Sonra Kâbe’ye karşı eller kaldırılıp, ″Bismillâhi Allah’u Ekber″ denilerek sa’ya başlanır ve Merve tarafına yavaş yavaş yürünür. ″Lâ ilâhe illallâh, Allah, Allah″ gibi Allah’u Teâlâ zikredilir, Peygamberimiz üzerine salâtü selâm getirilir. Bunları herkes kendi duyacağı şekilde, kimsenin ibâdetine mâni olmayacak şekilde yapar. Yeşil ışıkların arasında, Hacer validemizin yaptığı gibi hem erkekler hem de kadınlar, kendilerini ona benzeterek kısa adımlarla hızlı olmayacak şekilde koşarlar[27] ve bu esnâda da şu duâ okunur:

رَبِّ اغْفِرْ وَارْحَمْ وَتَجَاوَزْ عَمَّا تَعْلَمُ اِنَّكَ اَنْتَ الْاَعَزُّ الْاَكْرَمُ

″Rabbiğfir verham ve tecâvez ammâ te’lemu inneke entel-eazzul-ekram.″[28]

Merve tepesine gelince de yine yönünü Kabe’ye dönerek ellerini kaldırıp ″Bismillâhi Allah’u Ekber″ denir. Yine sa’y esnâsında ″Tekbir, tahlil ve salavata devam edilir. Safâ’dan Merve’ye her gidişe ve Merve’den Safâ’ya her dönüşe ″Bir şavt″ denir. Sa’yın tamamı ise yedi şavttır. Safâ’dan başlayıp Merve’de bitirilir. Böylece Safa’dan Merve’ye dört kez, Merve’den de Safa’ya üç kez gidilmiş olur.[29]

5- Daha sonra kişi ihramdan çıkmaz ve Arafat’a gitmek üzere Mekke’den ayrılır. Sünnet olan; önce Mina’ya gitmek ve orada bir gece kaldıktan sonra Arafat’a çıkmaktır.
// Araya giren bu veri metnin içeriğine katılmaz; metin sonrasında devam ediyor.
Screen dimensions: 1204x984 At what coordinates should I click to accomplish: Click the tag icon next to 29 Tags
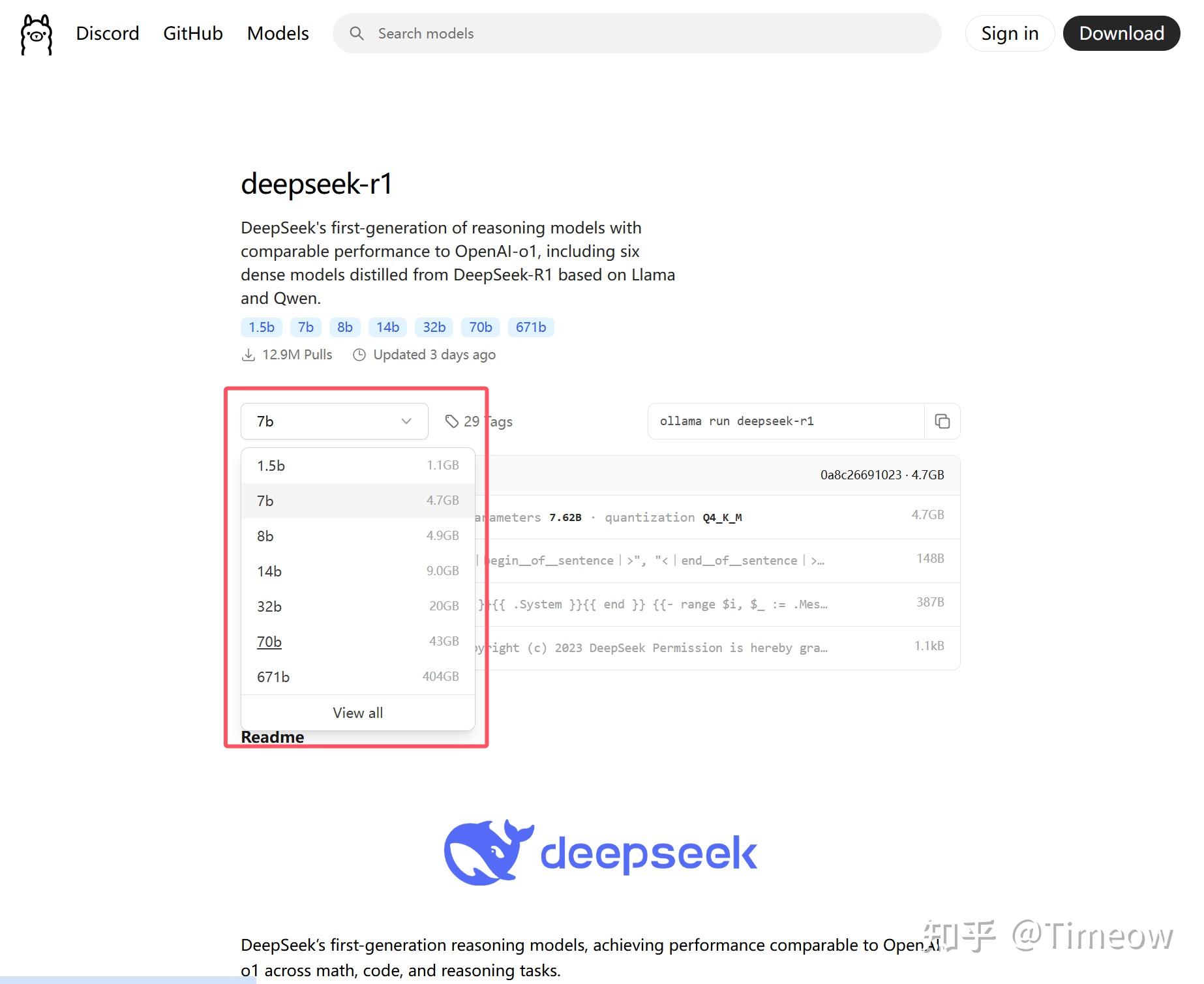tap(451, 421)
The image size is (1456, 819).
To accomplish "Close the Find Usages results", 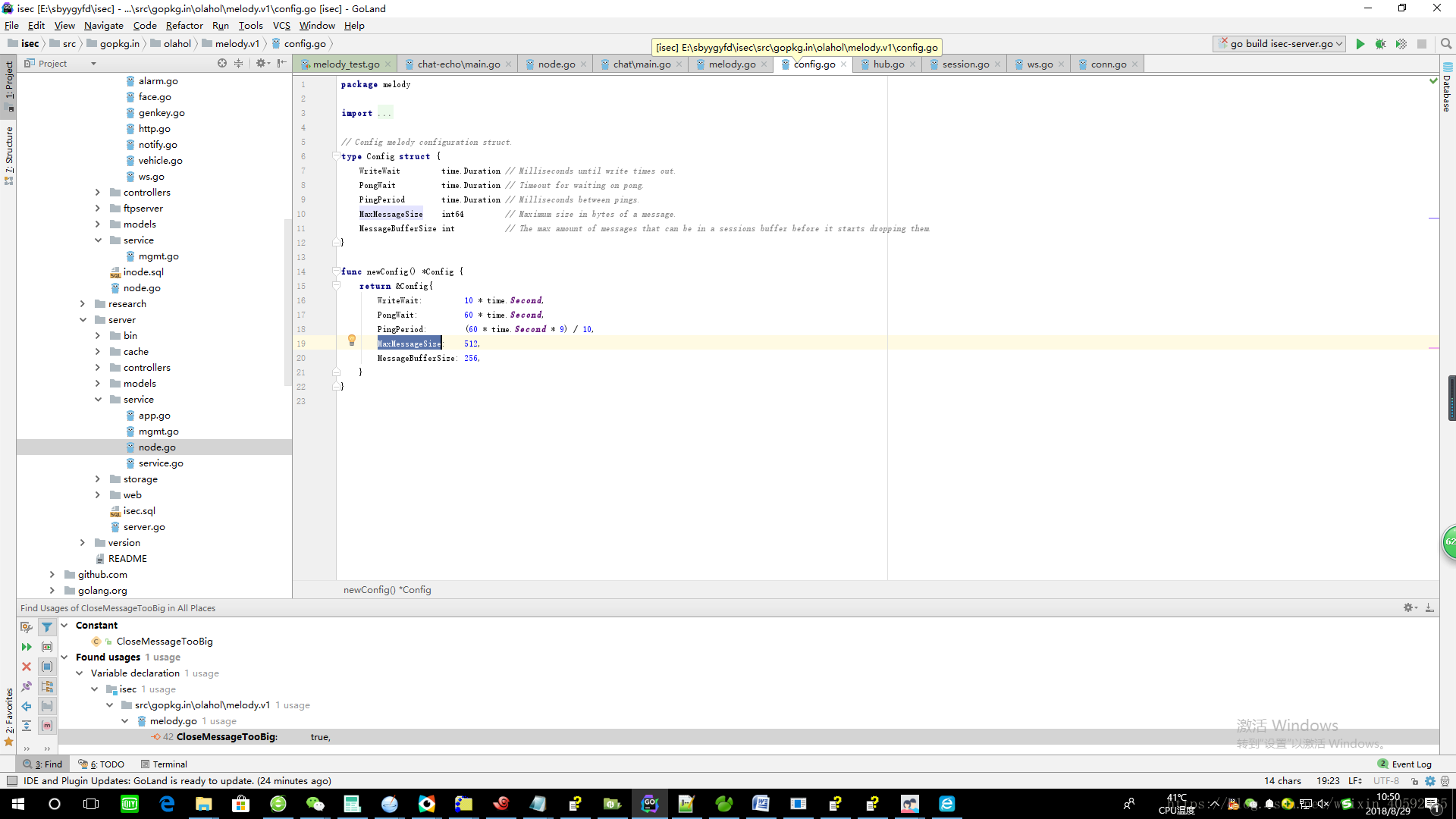I will 27,667.
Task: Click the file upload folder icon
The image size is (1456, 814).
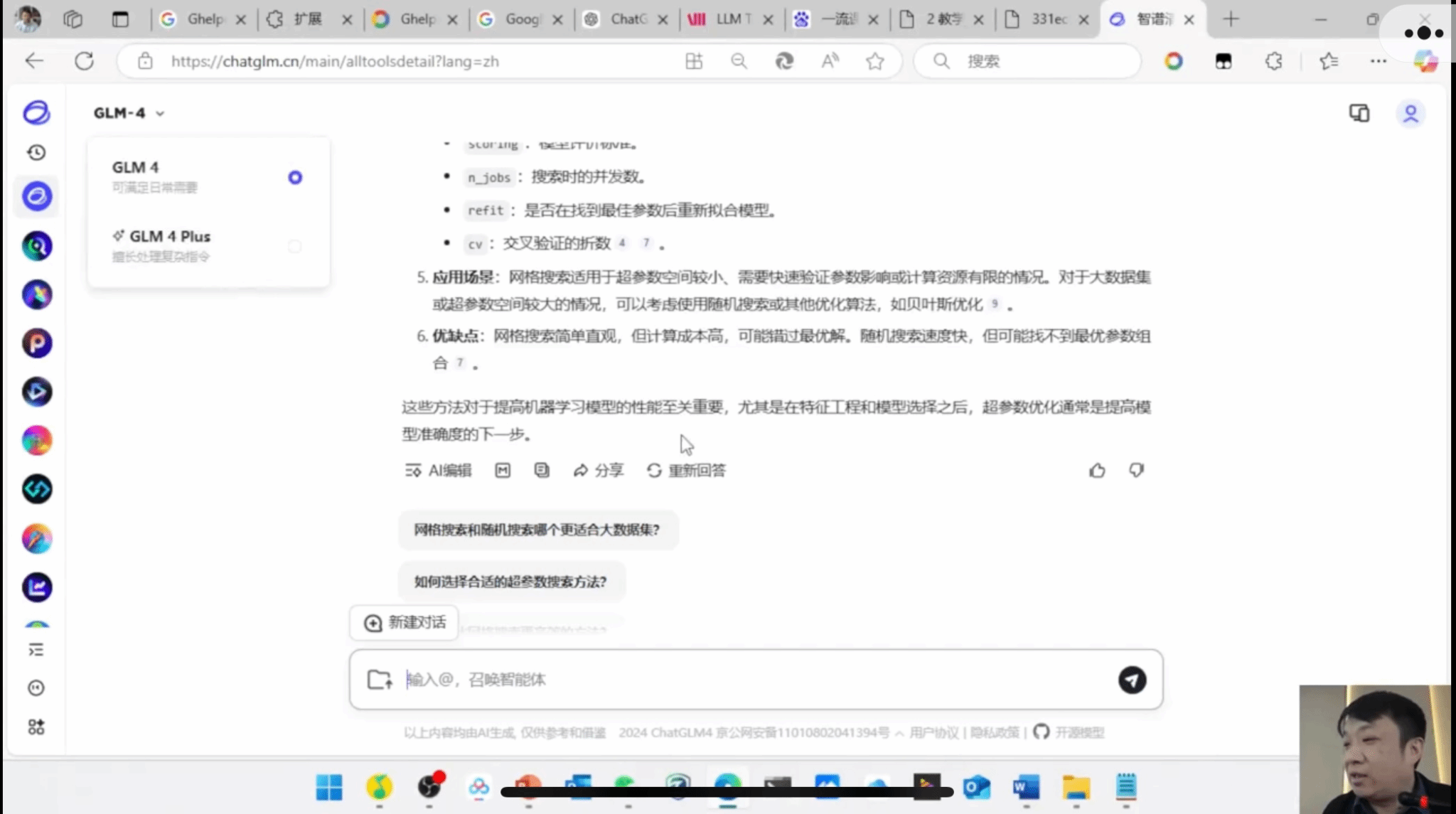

Peygamberimiz Sallallâhu aleyhi ve sellem; terviye günü sabah namazını Mekke’de kılıp, güneş doğduktan sonra Mina’ya gitmişlerdir. O gece Mina’da kalmıştır. Orada öğle, ikindi, akşam, yatsı ve sabah namazlarını kılmıştır.
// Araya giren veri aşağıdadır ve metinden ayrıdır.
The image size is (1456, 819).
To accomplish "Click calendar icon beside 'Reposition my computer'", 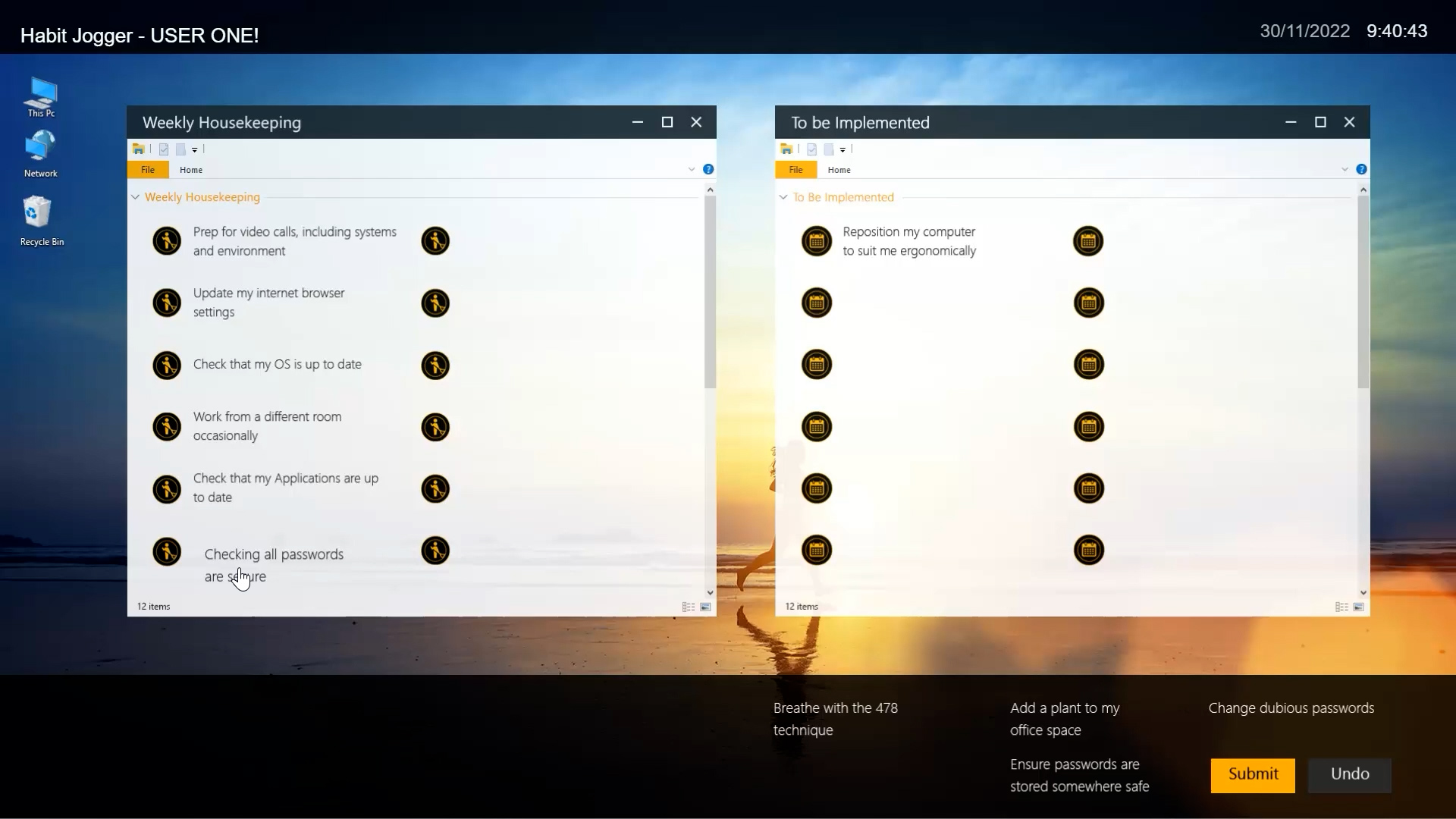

6- Arefe günü güneş doğduktan sonra da Mina’dan Arafat’a çıkılır. Arafat’ta imam, öğle namazından önce Cuma hutbesi gibi bir hutbe okur. Öğle ezanı okunduktan sonra öğle namazının ilk sünneti kılınır, kamet getirilir ve cemaatle öğle namazının farzı kılınır ve tekrar kamet getirilerek ikindi namazının farzı da kılınır. Bu iki farz arasındaki sünnetler kılınmaz.[30] Namaz böyle kılındıktan sonra tesbih ve duâ yapılır. Bu şekilde öğle ve ikindi namazları birleştirilerek cem’i takdim yapılmış olur. Namazdan sonra mümkünse Cebel-i Rahme’nin yakınında gusül abdestli veya abdestli olarak imamla beraber vakfeye durulur. Urena vâdisinden başka Arafat’ın her yeri vakfe yeridir. Sonra imam, Arafat’ta kıbleye döner, ellerini havaya kaldırır. Allah’u Teâlâ’ya hamd, tekbir, tahlil ve telbiyede bulunup Peygamber Efendimize salavat getirerek duâ eder. Cemaat de imamla birlikte yönünü kıbleye dönerek onun duâsına iştirak eder. Bu hususta Peygamberimiz Sallallâhu aleyhi ve sellem şöyle buyurmuştur:

أَفْضَلُ دُعَائ۪ى وَدُعَاءِ الْأَنْبِيَٓاءِ مِنْ قَبْل۪ى بِعَرَفَاتٍ :لَا اِلٰهَ اِلَّا اللّٰهُ وَحْدَهُ لَا شَر۪يكَ لَهُ الْمُلْكُ وَلَهُ الْحَمْدُ يُحْي۪ى وَيُم۪يتُ وَهُوَ حَيٌّ بَاق۪ى لَا يَمُوتُ اَبَدًا بِيَدِهِ الْخَيْرُ وَهُوَ عَلَى كُلِّ شَيْءٍ قَد۪يرٌ اَللّٰهُمَّ اجْعَلْ ل۪ى ف۪ى قَلْب۪ى نُورًا وَف۪ى سَمْع۪ى نُورًا وَف۪ى بَصَر۪ى نُورًا اَللّٰهُمَّ اشْرَحْ ل۪ى صَدْر۪ى وَيَسِّرْ ل۪ى أَمْر۪ى

Benim ve benden önceki Peygamberlerin Arafat’ta yaptıkları duânın en faziletlisi şudur:

″Lâ ilâhe illallâhu vahdehû lâ şerîke lehul-mülkü ve lehul-hamdü yuhyî ve yumîtu ve hüve hayyun bâgî lâ yemûtu ebeden biyedihil-hayru ve hüve alâ külli şeyin kadîr, Allahummec-al lî fî kalbî Nûran ve fî sem’î Nûran ve fî basarî Nûran Allâhummeş-rah lî Sadrî ve yessirlî emrî.″[31]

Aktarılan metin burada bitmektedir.